I was in Chicago through Thursday — a day longer than most, I suppose — and after a few morning meetings, I took the extra time before my train left for home that evening to visit The Art Institute of Chicago, one of my very favorite places in the city.

As I was riding home on the train, I started thinking about inspiration. And I realized that NeoCon and Design Days are just two of the many places I’m inspired. While many visit The Art Institute in Chicago to see the museum’s world-class paintings and sculptures, I’m drawn to places in the art museum few seem to venture, at least based on the crowds last Thursday.

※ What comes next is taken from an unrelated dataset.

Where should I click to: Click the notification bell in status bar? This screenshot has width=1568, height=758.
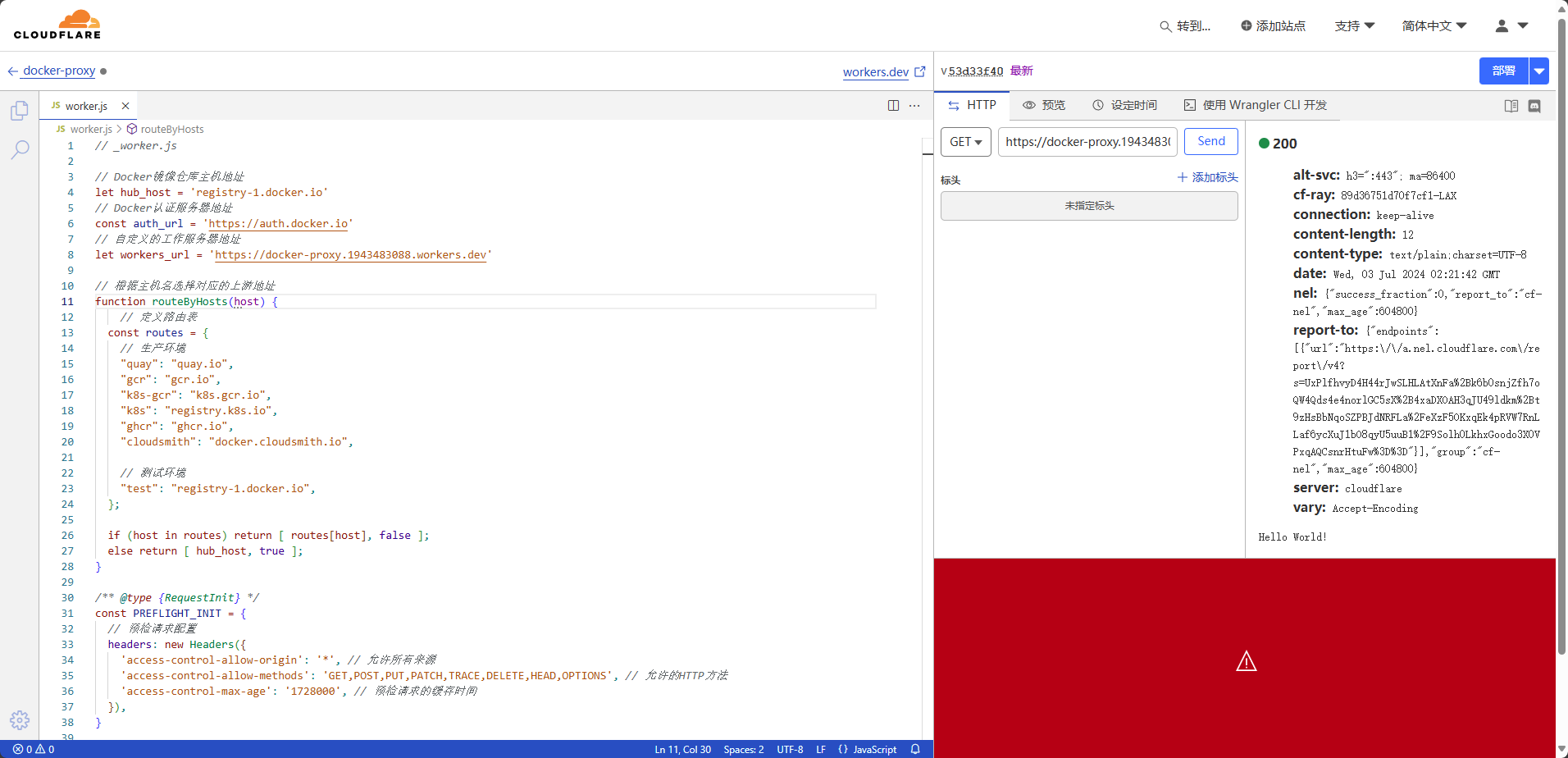pos(915,749)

Visitors flock to see Georges Seurat’s pointillism masterpiece, “A Sunday on La Grande Jatte,” Edward Hopper’s “Nighthawks” or Grant Wood’s “American Gothic” — and they should. They are true masterpieces and there is a reason these paintings attract throngs of art lovers.

But there’s a lot to see at The Art Institute “off the beaten path.” There’s also plenty for our industry to study there as well and I encourage anyone who has time before or after NeoCon to take some time to visit.

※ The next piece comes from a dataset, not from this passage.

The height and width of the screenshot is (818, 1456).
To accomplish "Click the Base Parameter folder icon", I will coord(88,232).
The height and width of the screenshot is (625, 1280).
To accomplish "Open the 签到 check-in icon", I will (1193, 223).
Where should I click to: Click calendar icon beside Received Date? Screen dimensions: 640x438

Tucked in each end of the lower level are two exhibitions worth studying for our industry. At one end, visitors can find the Architecture & Design exhibit and at the other end, the museum’s collection of textiles.

The work represented in the Art Institute’s collection showcases the many voices that have shaped the fields of architecture and design and continue to do so today, including Daniel H. Burnham, Marion Mahony Griffin, Ludwig Mies van der Rohe, Charlotte Perriand, and Enzo Mari, as well as contemporary practitioners such as Stan Allen, David Adjaye, Bless, Yuri Suzuki, and Dunne and Raby.

The textile collection includes work like “Smokestacks,” a fabric designed by Sergi Petrovich Burylin and produced by the Kokhma Textile Mill in Japan in 1930. The Art Institute also has a number of tapestries, both new and old, including a pair created by Roberto Burle Marx, a Brazilian artist best known for his landscape designs. Like his gardens, the tapestry features a combination of colors, forms, and textures carefully arranged to highlight contrasts and produce an overall sense of balance and harmony.

There are also a number of furniture pieces on exhibition at The Art Institute. Items on display include pieces from Charles and Ray Eames and Isamu Noguchi, which should come as a surprise to no one, but it also includes Gilbert Rohde’s Paldao “Ectoplastic” Desk made by Herman Miller as part of the Paldao Group. I personally love Paul Frankl’s Skyscraper Cabinet, designed in 1927, which experimented with spare, geometric shapes that mimicked the setback contours of New York skyscrapers.

Inspiration comes from a lot of places in Chicago and not just at THE MART and Fulton Market. Why are all these old, musty pieces of furniture and textile important to us as an industry today? As Confucius said: “Study the past if you would define the future.”